Memory study induces sleeping people to forget word associations

Woman asleep with eye mask
Participants were played audio of 30 object words while they were asleep then tested the next day. Photograph: Dalina Rahman/Getty Images

Playing sounds while you slumber might help to strengthen some memories while weakening others, research suggests, with experts noting the approach might one day help people living with traumatic recollections.

Previous work has shown that when a sound is played as a person learns an association between two words, the memory of that word association is boosted if the same sound is played while the individual sleeps.

Now researchers have found fresh evidence the approach could also be used to weaken such memories.
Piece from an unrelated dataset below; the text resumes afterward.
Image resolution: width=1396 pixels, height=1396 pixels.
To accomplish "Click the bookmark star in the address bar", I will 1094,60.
“We can an actually induce forgetting of specific material whilst people are asleep,” said Dr Aidan Horner, co-author of the study from the University of York.

Writing in the journal Learning & Memory, Horner and colleagues report how 29 participants were shown pairs of words on a computer screen, one of which was an object word, such as bicycle, while the other was either a place word, such as office, or a person, such as David Beckham.
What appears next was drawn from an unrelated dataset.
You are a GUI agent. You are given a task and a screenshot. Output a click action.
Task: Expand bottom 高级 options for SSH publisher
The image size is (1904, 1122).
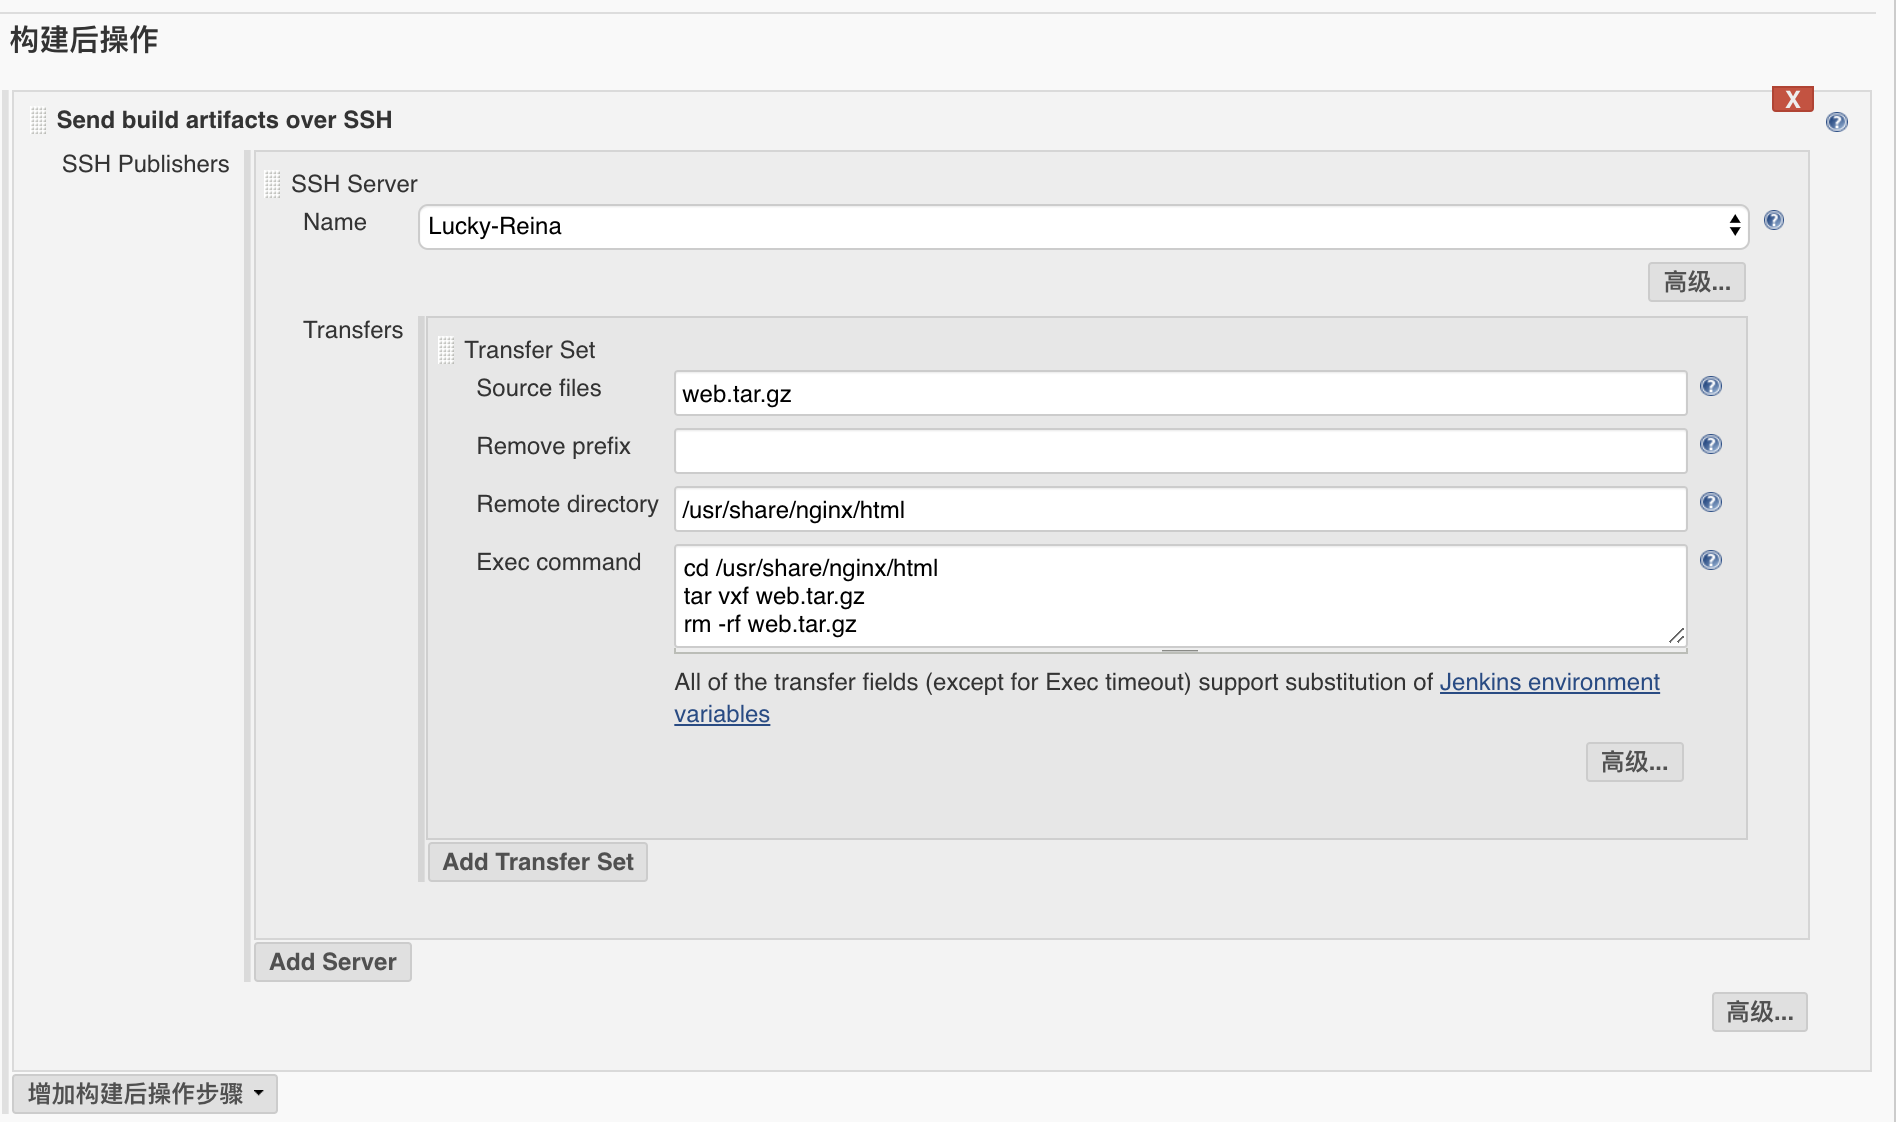click(x=1759, y=1013)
The process was repeated for 60 different object words, and in the course of the process both possible pairings were shown, resulting in 120 associations. As the pairs flashed up, participants heard the object word being spoken out loud.

The team tested the participants on a subset of the associations, presenting them with one of the words and asking them to select a paired word from a list of six options.

Participants then spent a night in the team’s sleep laboratory. Once they had entered a particular sleep state – as judged by electrodes placed on their heads – they were played audio of 30 of the object words.

The team tested participants on the word associations the next day. The results reveal participants’ ability to recall the first word they had learned to pair with an object word was boosted if audio of the latter was played as they slept, compared with if it was not played. However, their ability to recall the second word they learned to associate with the same object decreased relative to the audio-free scenario.

“Just looking at the actual raw scores, the performance goes down from about 50% to just over 40%,” said Horner. However, the team found the effects were only present when the pairings had not been tested pre-sleep – suggesting other instances of recall are also important.

Horner said the findings backed up previous studies that found repeatedly triggering participants’ memories of one word pairing while awake led them to forget the second association with the same word.

“What we’re doing here is essentially setting up a situation where there are two competing memories, and that interference is leading to forgetting one of those memories,” he said.

While the mechanism at play remains unclear, Horner said it might eventually be possible to harness the approach to tackle painful recollections of traumatic events.

But, he added: “There’s a lot of steps that we need to take to see whether we can actually induce this forgetting for real world memories.”